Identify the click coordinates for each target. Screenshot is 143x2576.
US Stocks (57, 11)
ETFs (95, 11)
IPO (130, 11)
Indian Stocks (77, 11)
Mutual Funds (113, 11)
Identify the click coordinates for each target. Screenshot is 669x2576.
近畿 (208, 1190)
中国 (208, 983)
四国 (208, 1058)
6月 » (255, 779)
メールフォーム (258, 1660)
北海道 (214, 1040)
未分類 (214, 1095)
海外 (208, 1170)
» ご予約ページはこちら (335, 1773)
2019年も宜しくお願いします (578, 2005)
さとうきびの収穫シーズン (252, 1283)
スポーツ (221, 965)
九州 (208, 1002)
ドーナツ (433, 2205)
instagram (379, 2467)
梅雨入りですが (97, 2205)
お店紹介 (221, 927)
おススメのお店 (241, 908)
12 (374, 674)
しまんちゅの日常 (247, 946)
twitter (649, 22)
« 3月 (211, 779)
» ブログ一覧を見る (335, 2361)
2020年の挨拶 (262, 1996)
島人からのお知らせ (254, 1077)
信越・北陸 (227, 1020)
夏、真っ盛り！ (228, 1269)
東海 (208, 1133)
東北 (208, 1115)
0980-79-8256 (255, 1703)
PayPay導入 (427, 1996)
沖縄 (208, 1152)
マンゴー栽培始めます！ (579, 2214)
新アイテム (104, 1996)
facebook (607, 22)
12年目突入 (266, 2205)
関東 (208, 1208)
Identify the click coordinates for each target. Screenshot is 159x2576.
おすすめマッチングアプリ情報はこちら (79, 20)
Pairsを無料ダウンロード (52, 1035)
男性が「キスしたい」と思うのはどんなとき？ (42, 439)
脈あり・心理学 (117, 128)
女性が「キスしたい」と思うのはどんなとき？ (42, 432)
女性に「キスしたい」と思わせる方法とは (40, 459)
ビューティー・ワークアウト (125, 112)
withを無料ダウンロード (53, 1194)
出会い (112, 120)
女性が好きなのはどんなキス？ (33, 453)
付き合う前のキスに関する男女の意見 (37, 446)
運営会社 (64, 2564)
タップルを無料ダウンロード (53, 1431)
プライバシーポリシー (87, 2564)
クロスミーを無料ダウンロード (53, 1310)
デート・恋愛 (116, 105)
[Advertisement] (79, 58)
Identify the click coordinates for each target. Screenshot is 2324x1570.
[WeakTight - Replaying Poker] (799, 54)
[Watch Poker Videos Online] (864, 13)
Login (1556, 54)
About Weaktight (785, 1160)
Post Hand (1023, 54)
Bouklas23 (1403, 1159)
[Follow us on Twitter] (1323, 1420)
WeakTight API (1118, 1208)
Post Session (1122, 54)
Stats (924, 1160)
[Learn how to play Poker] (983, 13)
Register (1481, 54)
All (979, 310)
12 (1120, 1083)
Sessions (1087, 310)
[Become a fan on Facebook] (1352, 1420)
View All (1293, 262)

WHAT YOU SHOULD DO
Would you copy, unchanged, the stretch of the records above that begins at the line containing "12年目突入 (266, 2205)" and ends at the line containing "Sessions (1087, 310)", and only that?

SOLUTION FOR THIS EXERCISE
12年目突入 (266, 2205)
関東 (208, 1208)
Identify the click coordinates for each target. Screenshot is 159x2576.
おすすめマッチングアプリ情報はこちら (79, 20)
Pairsを無料ダウンロード (52, 1035)
男性が「キスしたい」と思うのはどんなとき？ (42, 439)
脈あり・心理学 (117, 128)
女性が「キスしたい」と思うのはどんなとき？ (42, 432)
女性に「キスしたい」と思わせる方法とは (40, 459)
ビューティー・ワークアウト (125, 112)
withを無料ダウンロード (53, 1194)
出会い (112, 120)
女性が好きなのはどんなキス？ (33, 453)
付き合う前のキスに関する男女の意見 (37, 446)
運営会社 (64, 2564)
タップルを無料ダウンロード (53, 1431)
プライバシーポリシー (87, 2564)
クロスミーを無料ダウンロード (53, 1310)
デート・恋愛 (116, 105)
[Advertisement] (79, 58)
Identify the click coordinates for each target. Screenshot is 2324x1570.
[WeakTight - Replaying Poker] (799, 54)
[Watch Poker Videos Online] (864, 13)
Login (1556, 54)
About Weaktight (785, 1160)
Post Hand (1023, 54)
Bouklas23 (1403, 1159)
[Follow us on Twitter] (1323, 1420)
WeakTight API (1118, 1208)
Post Session (1122, 54)
Stats (924, 1160)
[Learn how to play Poker] (983, 13)
Register (1481, 54)
All (979, 310)
12 (1120, 1083)
Sessions (1087, 310)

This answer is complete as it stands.